アフォーダンスというのは、主体である人間が客体である物(ex.弦や弓)に対して、見たり聞いたりという刺激を受け取り、一方的に認知を行うのではなく、物(客体)との接点において物から与えられる/生じている情報によって認知していく行為、あるいはそうしたフィードバック機構そのものをさす。つまり人は自らが主体的に物事を認知・判断するのではなく、客体だと思っていたモノとの相互作用の中で理解し、判断しているのだ。

こうしたアフォーダンスの作用はバイオリンだけではない。ゴルフやテニスのような道具を使うものもそうだし、直接ボールを扱うサッカーやバレーボールもそうだろう。クラブとボールとが触れた微細な感覚から瞬時に力加減を変更したり、強いボールを柔らかくレシーブするというのは、客体(クラブやボール)と触れることで適応させる能力なのだ。僕らはトレーニングを通じて、道具をあたかも身体の一部のように扱うことが可能となり、そのことで技能を競い、あるいは芸術としてより高い価値を見出そうとする。

そうした「道具」をどのように使いこなすか、つまり「テクノロジーの身体化」の問題として捉え直した時、こうした事象は肯定されるべきものとして存在する。テクノロジーは上手く使いこなされた方がいいし、その様は時に「美」として人を魅了するのだ。

しかし仮にこうした事象を全てのテクノロジーにも適用するならば、押井守が「ghost in the shell」や「イノセンス」での問いかけについても必然的に肯定しなければならなくなる。押井守が問うたもの――身体のサイボーグ化を認めるか否かという問題だ。

僕らの進歩と発展の駆動力が人間の尽きない「欲望」にあるのだとして、押井守が攻殻機動隊で描いたものは、その欲望の果てに、あるいは効率という名の下に、自らの身体をサイボーグ化した姿だった。そこでは僕らは自らの身体を義体と交換する代償として、通常の肉体では得られない高度な能力を手にしているのだった。

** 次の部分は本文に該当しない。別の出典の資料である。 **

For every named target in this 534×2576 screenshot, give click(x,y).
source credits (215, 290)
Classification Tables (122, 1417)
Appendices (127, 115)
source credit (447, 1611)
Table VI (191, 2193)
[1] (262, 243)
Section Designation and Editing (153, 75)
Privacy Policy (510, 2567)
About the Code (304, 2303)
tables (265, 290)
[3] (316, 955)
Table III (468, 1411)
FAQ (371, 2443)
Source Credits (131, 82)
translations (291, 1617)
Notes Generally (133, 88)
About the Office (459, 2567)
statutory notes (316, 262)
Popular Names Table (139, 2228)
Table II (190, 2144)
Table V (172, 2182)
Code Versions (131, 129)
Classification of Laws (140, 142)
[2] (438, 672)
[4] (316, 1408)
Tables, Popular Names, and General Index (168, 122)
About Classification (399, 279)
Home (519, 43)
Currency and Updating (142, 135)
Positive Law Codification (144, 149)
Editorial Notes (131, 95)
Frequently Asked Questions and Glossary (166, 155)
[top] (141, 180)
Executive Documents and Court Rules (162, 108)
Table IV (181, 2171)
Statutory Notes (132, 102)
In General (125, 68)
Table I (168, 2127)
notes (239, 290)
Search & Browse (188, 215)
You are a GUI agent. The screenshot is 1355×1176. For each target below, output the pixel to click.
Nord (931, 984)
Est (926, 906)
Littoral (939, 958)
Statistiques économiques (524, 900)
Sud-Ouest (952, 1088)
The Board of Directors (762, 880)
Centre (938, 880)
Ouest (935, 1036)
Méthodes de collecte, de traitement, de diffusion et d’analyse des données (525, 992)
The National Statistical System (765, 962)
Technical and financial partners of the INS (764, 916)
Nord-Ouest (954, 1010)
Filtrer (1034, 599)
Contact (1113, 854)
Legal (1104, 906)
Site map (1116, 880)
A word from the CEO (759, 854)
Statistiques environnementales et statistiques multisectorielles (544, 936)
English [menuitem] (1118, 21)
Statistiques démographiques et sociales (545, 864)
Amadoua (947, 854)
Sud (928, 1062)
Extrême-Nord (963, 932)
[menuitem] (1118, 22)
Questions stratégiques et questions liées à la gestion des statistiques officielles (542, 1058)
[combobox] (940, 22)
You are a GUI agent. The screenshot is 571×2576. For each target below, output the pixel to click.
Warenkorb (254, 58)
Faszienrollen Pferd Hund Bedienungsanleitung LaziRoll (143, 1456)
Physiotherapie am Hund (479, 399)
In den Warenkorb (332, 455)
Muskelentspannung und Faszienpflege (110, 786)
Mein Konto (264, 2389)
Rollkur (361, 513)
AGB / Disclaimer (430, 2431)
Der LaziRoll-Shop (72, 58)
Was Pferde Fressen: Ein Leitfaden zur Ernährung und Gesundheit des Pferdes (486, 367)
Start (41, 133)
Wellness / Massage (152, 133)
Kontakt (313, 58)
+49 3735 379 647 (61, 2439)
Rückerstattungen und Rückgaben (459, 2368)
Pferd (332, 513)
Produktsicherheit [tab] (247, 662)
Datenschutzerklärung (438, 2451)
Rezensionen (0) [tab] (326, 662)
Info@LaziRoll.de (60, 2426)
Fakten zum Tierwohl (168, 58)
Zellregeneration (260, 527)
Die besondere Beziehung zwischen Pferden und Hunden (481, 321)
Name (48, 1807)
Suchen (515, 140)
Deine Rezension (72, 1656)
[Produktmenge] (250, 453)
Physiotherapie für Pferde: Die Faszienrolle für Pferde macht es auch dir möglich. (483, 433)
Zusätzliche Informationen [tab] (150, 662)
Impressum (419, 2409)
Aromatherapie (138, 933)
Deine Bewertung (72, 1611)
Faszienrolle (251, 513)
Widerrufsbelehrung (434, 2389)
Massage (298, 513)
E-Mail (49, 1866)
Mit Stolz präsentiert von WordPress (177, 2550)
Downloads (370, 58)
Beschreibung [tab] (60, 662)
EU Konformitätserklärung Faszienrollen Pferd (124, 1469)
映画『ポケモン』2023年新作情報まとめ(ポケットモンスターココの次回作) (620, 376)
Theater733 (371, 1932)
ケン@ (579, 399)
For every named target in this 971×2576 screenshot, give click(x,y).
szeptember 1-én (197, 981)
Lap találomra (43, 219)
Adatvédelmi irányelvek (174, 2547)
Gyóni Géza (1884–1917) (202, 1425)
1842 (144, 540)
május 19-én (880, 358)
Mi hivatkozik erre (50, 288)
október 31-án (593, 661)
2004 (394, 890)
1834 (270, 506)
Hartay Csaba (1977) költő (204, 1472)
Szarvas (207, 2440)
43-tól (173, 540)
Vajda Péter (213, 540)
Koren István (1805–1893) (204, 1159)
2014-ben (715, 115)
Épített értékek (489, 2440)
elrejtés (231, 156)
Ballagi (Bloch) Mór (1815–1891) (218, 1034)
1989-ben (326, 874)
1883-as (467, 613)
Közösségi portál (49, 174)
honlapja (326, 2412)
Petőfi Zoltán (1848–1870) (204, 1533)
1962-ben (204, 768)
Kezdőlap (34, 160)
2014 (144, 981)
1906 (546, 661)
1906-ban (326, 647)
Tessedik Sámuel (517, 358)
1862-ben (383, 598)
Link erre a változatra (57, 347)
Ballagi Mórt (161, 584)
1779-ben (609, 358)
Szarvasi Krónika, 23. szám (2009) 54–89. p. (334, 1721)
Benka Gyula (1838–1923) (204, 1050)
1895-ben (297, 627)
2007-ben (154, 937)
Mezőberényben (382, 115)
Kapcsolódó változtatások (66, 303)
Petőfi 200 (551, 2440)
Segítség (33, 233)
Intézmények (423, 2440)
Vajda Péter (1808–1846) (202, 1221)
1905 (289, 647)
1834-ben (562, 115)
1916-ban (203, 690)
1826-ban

物語の詳細はここでは書かないけれど、仮に押井守が問うたように、僕らは記憶と情報を処理するという意味での「思惟」活動(ghost)以外の実体としての身体を、すべてサイボーグ化することに異存はないかと問われれば、多くの人が感情的には反発するのではないか。我々の身体は固有のものであり、たとえ高度な能力が得られるとしても交換可能な機械のような存在ではないのだと。しかしその反発とは裏腹に、僕らはきっとそれらを肯定するのだろう。

自らの欲望を実現するためにテクノロジーは存在し、そのテクノロジーを使いこなうこともまた肯定されるのだ。

そしてその先には、あるいは自らの身体だけではなく、機械を「子供」や「ペット」のように愛するようになるのかもしれない。それらも自らの身体性の延長であるのだとして。たとえそれが「退廃の美学」だと呼ばれようと、僕らはきっとそれらを肯定し、受け入れてしまうのだ。

バイオリンの呼吸するような、つまり生命を感じさせるような感情豊かな演奏を聴きながら、僕はテクノロジーに対する人間の業欲を感じてしまったのだ。。